Los minutos intermedios de la primera parte, sin Trejo sobre el tapete, se convirtieron en un festival rayista de la pérdida. Pocos pases terminaban donde se supone debían hacerlo. El Sevilla solo debía esperar y machacar. A punto estuvo de marcar Acuña, pero la tapada errática hizo dolerse al aire justo delante de Dimitrievski. Un tiro tímido de En-Nesyri finalizaba una primera mitad con cero giros sorprendentes de guion. Lo esperable.
Tras la reanudación, la puntilla. El Sevilla de Lopetegui aprovechó la absoluta falta de contundencia en la defensa rayista para combinar a placer con paredes y primeros toques. La jugada llevó el balón a los pies de Lamela y su tiro, probablemente, de los más horrorosos que haya hecho en su carrera, lo desvío Catena para llevarlo a la red franjirroja cuando parecía que iría a la esquina. El Rayo de Iraola le rendía un inigualable homenaje al de Paco Jémez y el Sevilla castigaba sin piedad las debilidades del conjunto visitante. Andoni Iraola buscó la reacción de los suyos introduciendo a Pathé Ciss. Y lo cierto es que, en escasos segundos, el senegalés mostró mejor cara que lo que habíamos visto hasta el momento. Nada más salir, un punteo para robar la bola en la medular terminó en un disparo que, aunque a las manos del meta sevillista, mostró orgullo y coraje en la acción. Mientras tanto, la mara hispalense gobernaba su territorio con la permisividad del juez y comandada por serial killers del fútbol como Idrissi, Rekik o Fernando. El Sevilla mostraba una querencia tan grande a la patada, el codazo y la intimidación que hasta en los comentarios de Movistar+ había aparecido, como por oscura invocación, una eminencia nervionense en el arte de dar y pulir cera, el ínclito Pablo Alfaro. Mientras tanto, el Rayo se mostraba timorato y tembloroso, asustado, quizás, escondiendo la patita. Su ternura y fragilidad provocaba que su rival le ganase absolutamente todos los balones divididos, aunque lo cierto es que, a esas alturas, poco importaba ya, si el partido llevaba inerte desde el primer quesito del reloj.
Ni siquiera pudo maquillar el resultado un Andrés Martín de refresco, cuyo remate al muñeco desde el área pequeña evidenció que al conjunto de Iraola le falta gol, además de otras muchas cosas. Hospitalario, justo antes, como siempre, el Rayo no había querido dejar pasar la oportunidad de coronar a otro futbolista recién aterrizado en la Liga (Santi Mina aún continúa viviendo como futbolista gracias a aquel cuento con final feliz en una goleada en Balaídos).

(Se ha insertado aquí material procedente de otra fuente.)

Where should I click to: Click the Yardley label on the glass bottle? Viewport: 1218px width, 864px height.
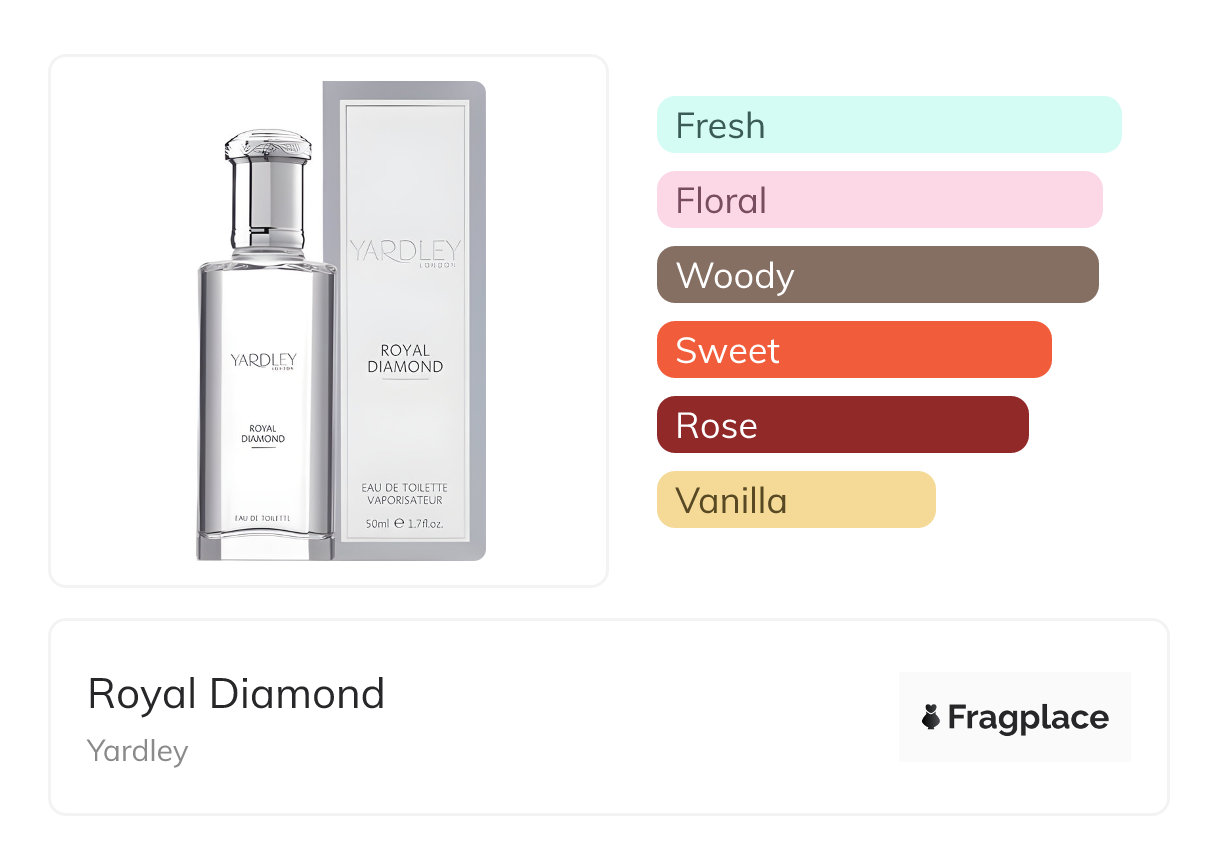tap(264, 361)
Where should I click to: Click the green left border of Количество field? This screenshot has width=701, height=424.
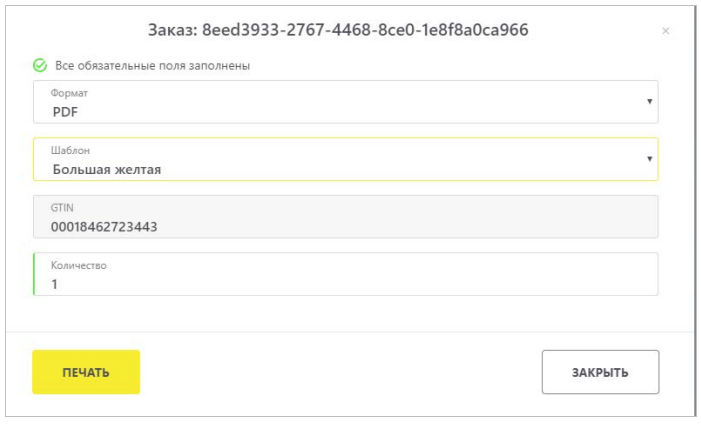(34, 274)
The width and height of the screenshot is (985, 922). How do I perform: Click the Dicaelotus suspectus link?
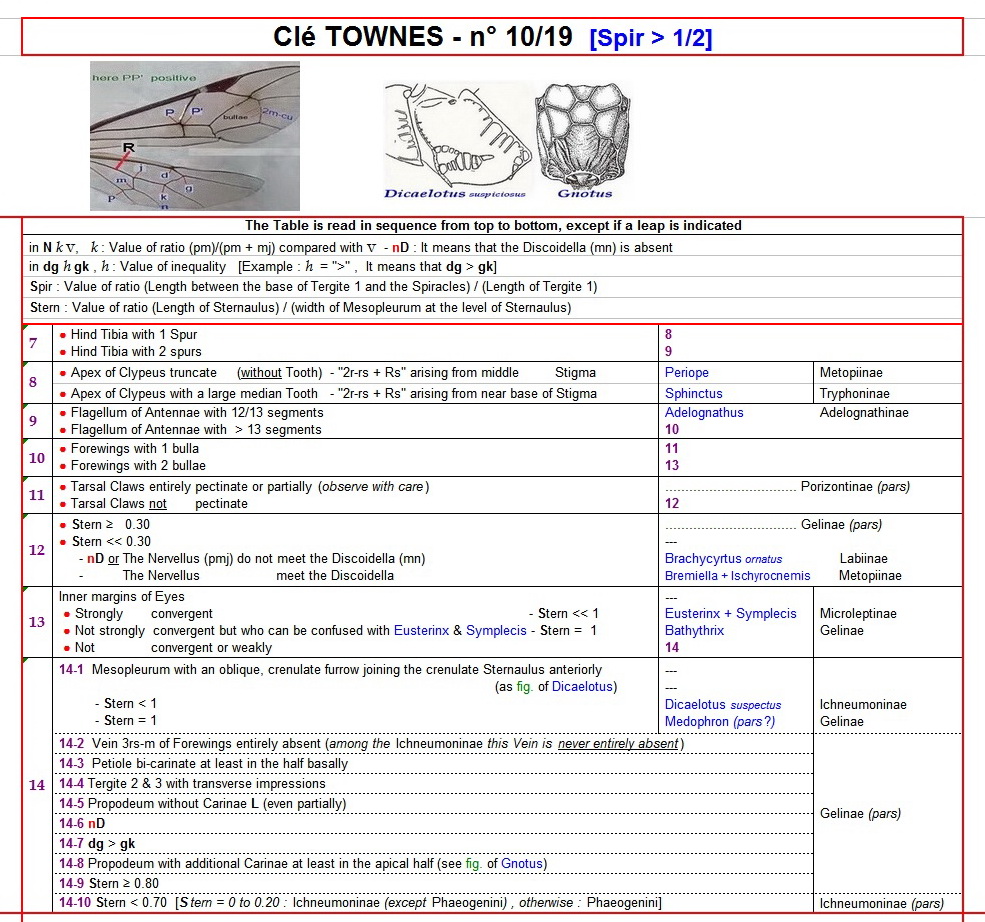[722, 705]
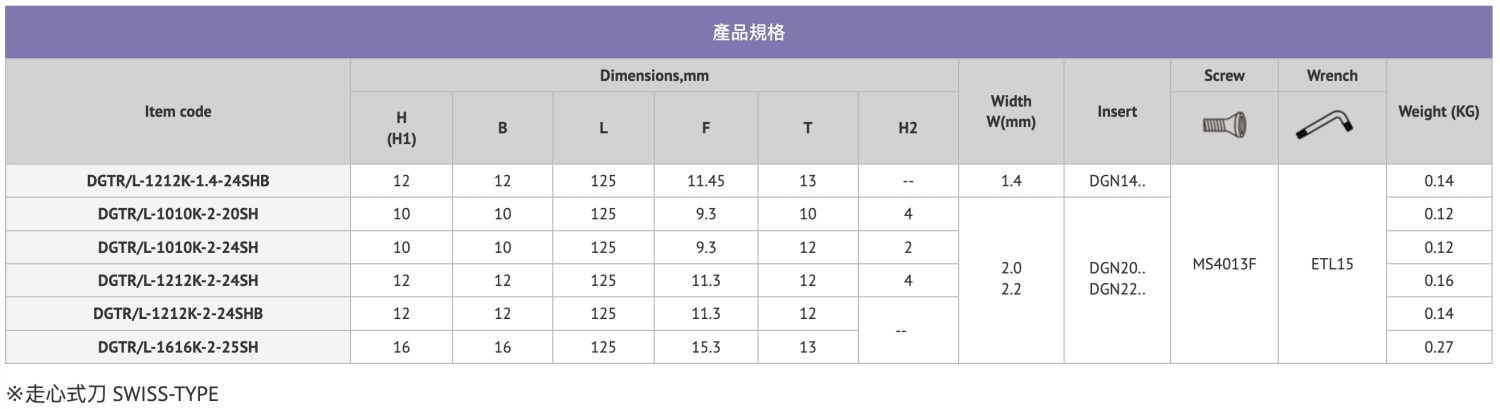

Esta vez, el afortunado fue Lamela, quien, tras un balón en profundidad, culminó la asistencia del marroquí En-Nesyri a placer. El tercero caía, pero no como una losa, que suele decirse en el argot. La losa continúa colocándola la gran cabeza pensante, Don Raúl Santiago Martín Presa, año tras año, desde su llegada. En lo institucional, algo sigue oliendo a podrido en Vallecas y la jornada de la entidad se podría definir con tres simples palabras: regreso, retraso y retroceso (cada cual que elija los sujetos para cada predicado). Más allá, en lo deportivo, y a la postre mucho menos importante, pocas conclusiones: lo admirable fue regresar; lo sublime sería haberlo hecho con recompensa.